Add documentation of extractor_cls argument

2021-09-19 22:26:00 +03:00 · 2021-02-06 16:19:08 +02:00
parent 563de2b7d7
commit 41beb6d80f
2 changed files with 9 additions and 3 deletions
--- a/newsplease/crawler/commoncrawl_crawler.py
+++ b/newsplease/crawler/commoncrawl_crawler.py
@@ -232,7 +232,8 @@ def __start_commoncrawl_extractor(warc_download_url, callback_on_article_extract
    :param continue_after_error:
    :param show_download_progress:
    :param log_level:
-    :param extractor_cls:
+    :param extractor_cls: A subclass of CommonCrawlExtractor, which can be used
+        to add custom filtering by overriding .filter_record(...)
    :return:
    """
    commoncrawl_extractor = extractor_cls()
--- a/newsplease/examples/commoncrawl.py
+++ b/newsplease/examples/commoncrawl.py
@@ -6,8 +6,13 @@ script stores the extracted articles in JSON files, but this behaviour can be ad
 on_valid_article_extracted. To speed up the crawling and extraction process, the script supports multiprocessing. You can
 control the number of processes with the parameter my_number_of_extraction_processes.

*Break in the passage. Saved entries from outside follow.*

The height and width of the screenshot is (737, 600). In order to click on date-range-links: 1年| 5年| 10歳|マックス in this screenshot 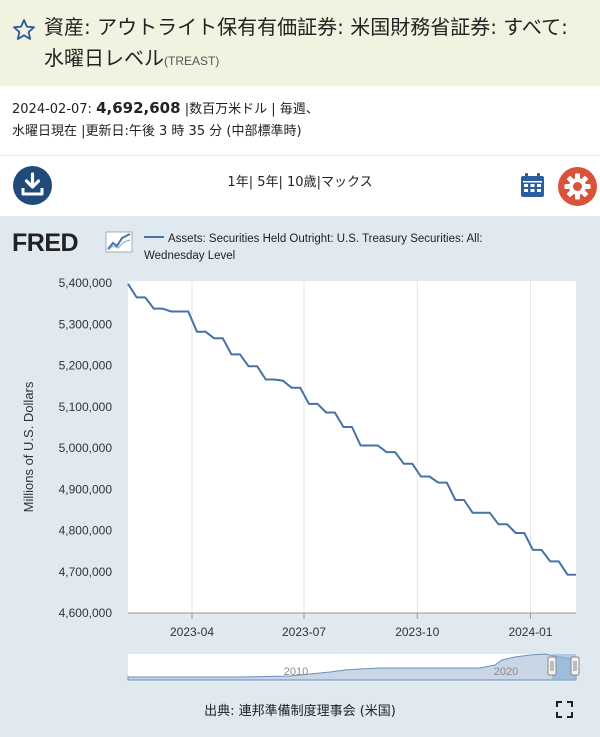, I will do `click(300, 182)`.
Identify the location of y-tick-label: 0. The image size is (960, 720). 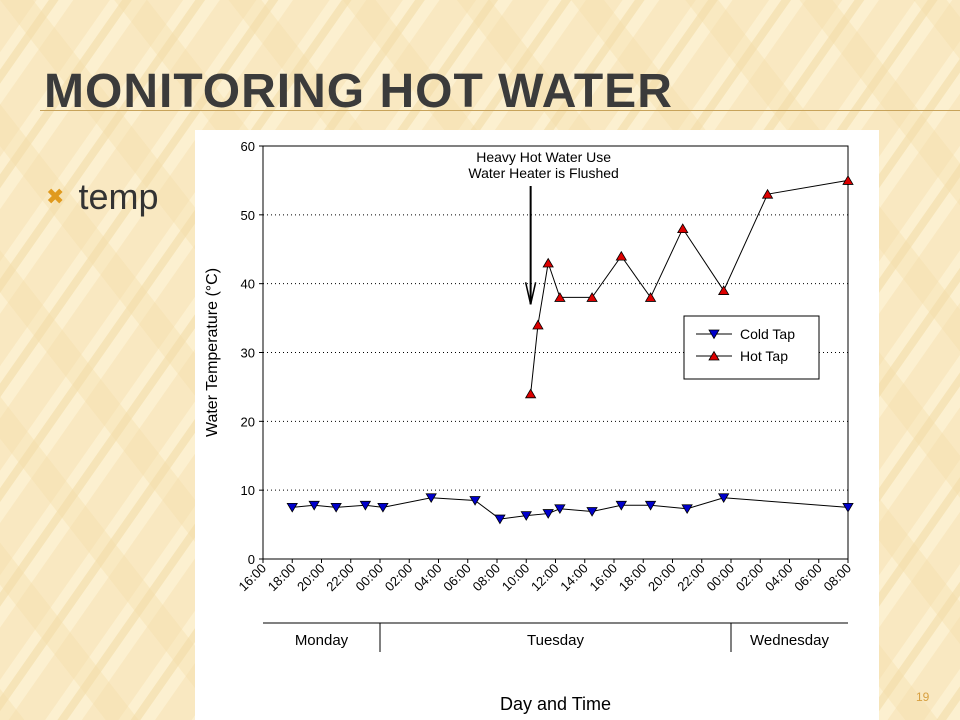
(252, 560).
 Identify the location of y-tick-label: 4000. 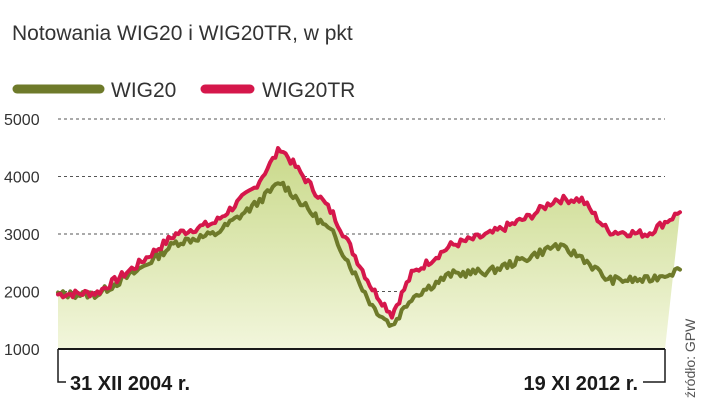
(22, 178).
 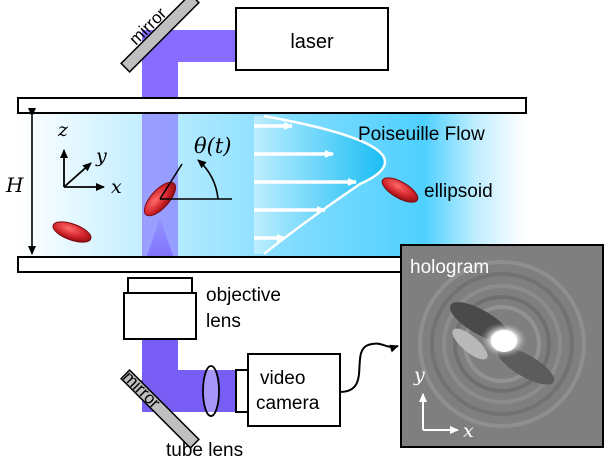 I want to click on flow-velocity-profile, so click(x=320, y=185).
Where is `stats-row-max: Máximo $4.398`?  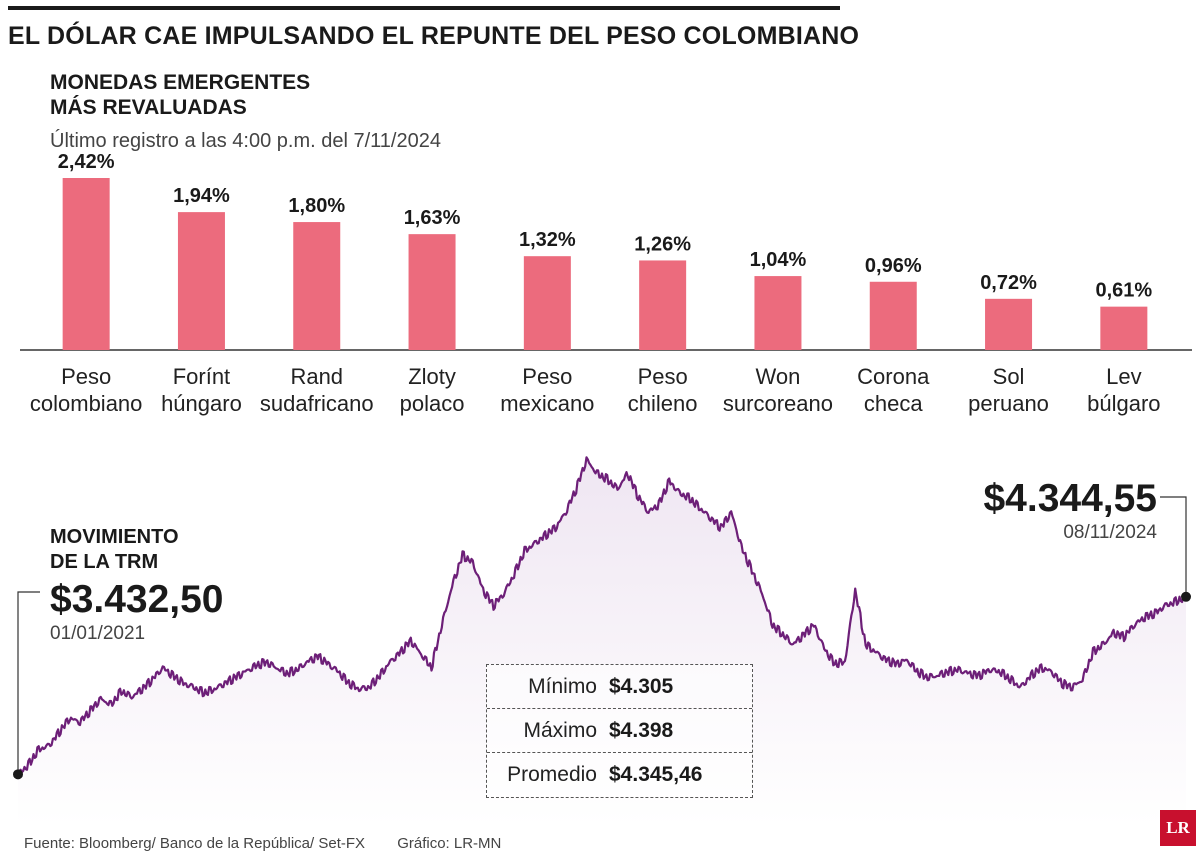 stats-row-max: Máximo $4.398 is located at coordinates (620, 731).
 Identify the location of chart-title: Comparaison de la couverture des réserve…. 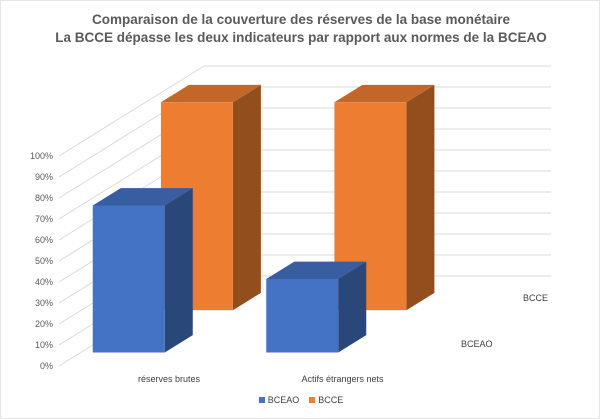
(301, 20).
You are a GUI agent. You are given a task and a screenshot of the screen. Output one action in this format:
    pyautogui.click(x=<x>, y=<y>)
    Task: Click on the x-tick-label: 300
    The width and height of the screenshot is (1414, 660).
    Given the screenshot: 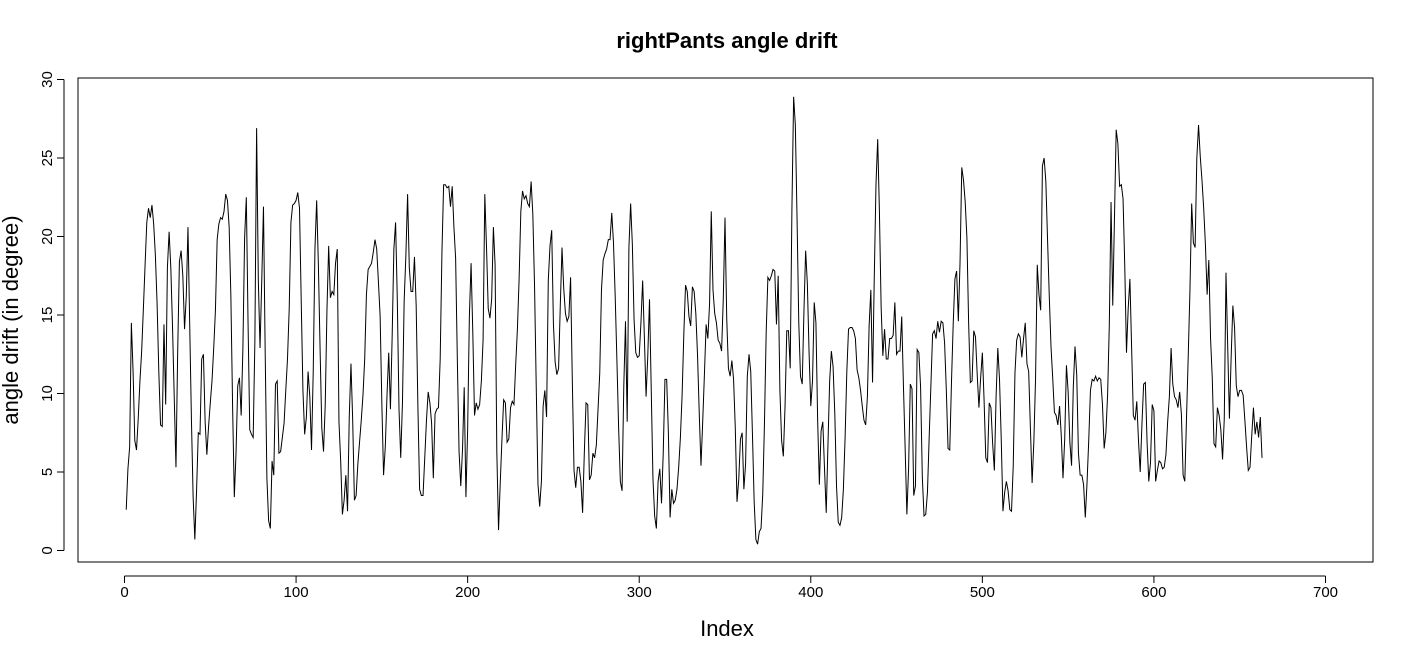 What is the action you would take?
    pyautogui.click(x=640, y=592)
    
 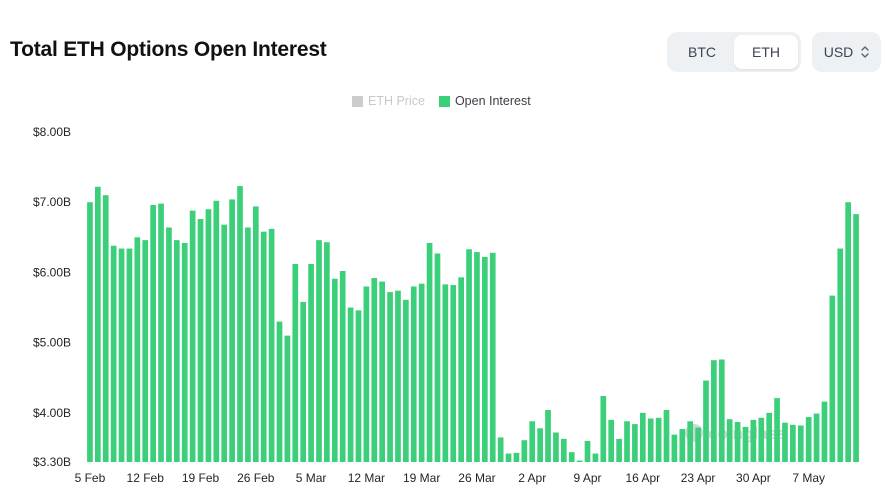 I want to click on currency-select: USD, so click(x=846, y=52).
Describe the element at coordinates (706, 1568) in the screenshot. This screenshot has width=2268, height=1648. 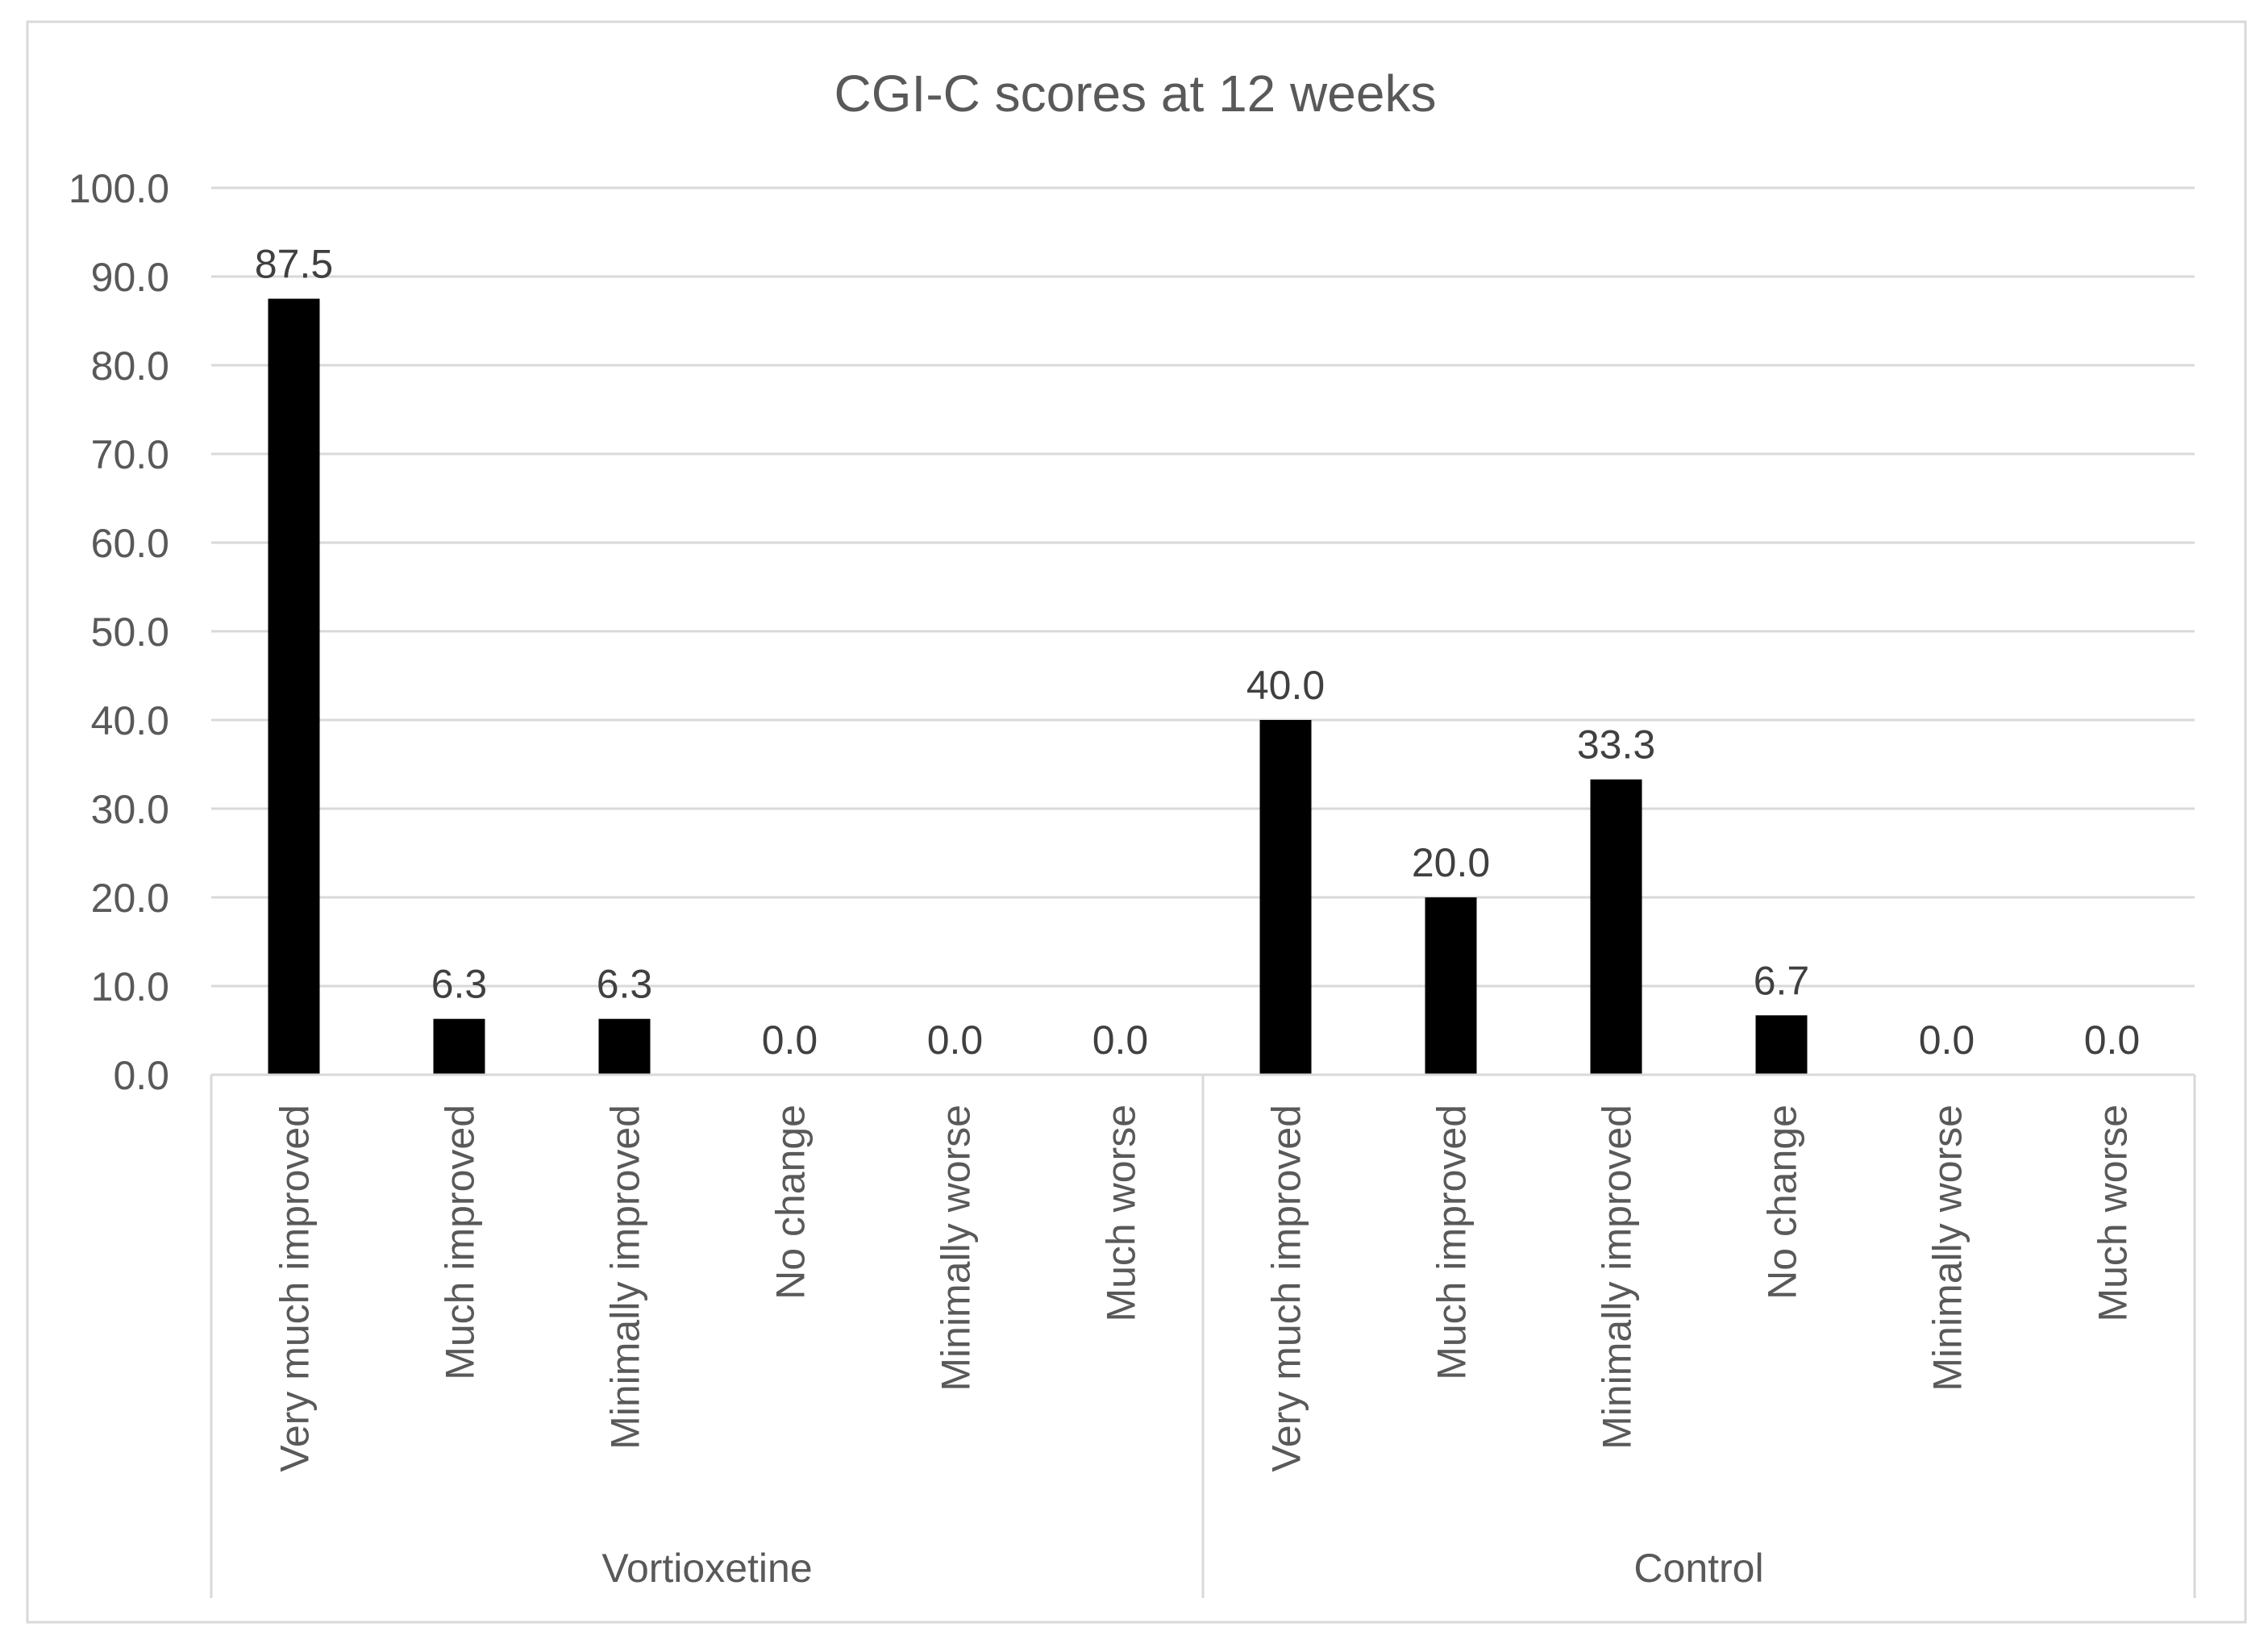
I see `x-group-label: Vortioxetine` at that location.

-You can also crawl and extract articles programmatically, i.e., from within your own code, by using the class
-CommonCrawlCrawler provided in newsplease.crawler.commoncrawl_crawler.py
+You can also crawl and extract articles programmatically, i.e., from within
+your own code, by using the class CommonCrawlCrawler or the function
+commoncrawl_crawler.crawl_from_commoncrawl(...) provided in
+newsplease.crawler.commoncrawl_crawler.py. In this case there is also the
+possibility of passing in a your own subclass of CommonCrawlExtractor as
+extractor_cls=... . One use case here is that your subclass can customise
+filtering by overriding `.filter_record(...)`.

 In case the script crashes and contains a log message in the beginning that states that only 1 file on AWS storage
 was found, make sure that awscli was correctly installed. You can check that by running aws --version from a terminal.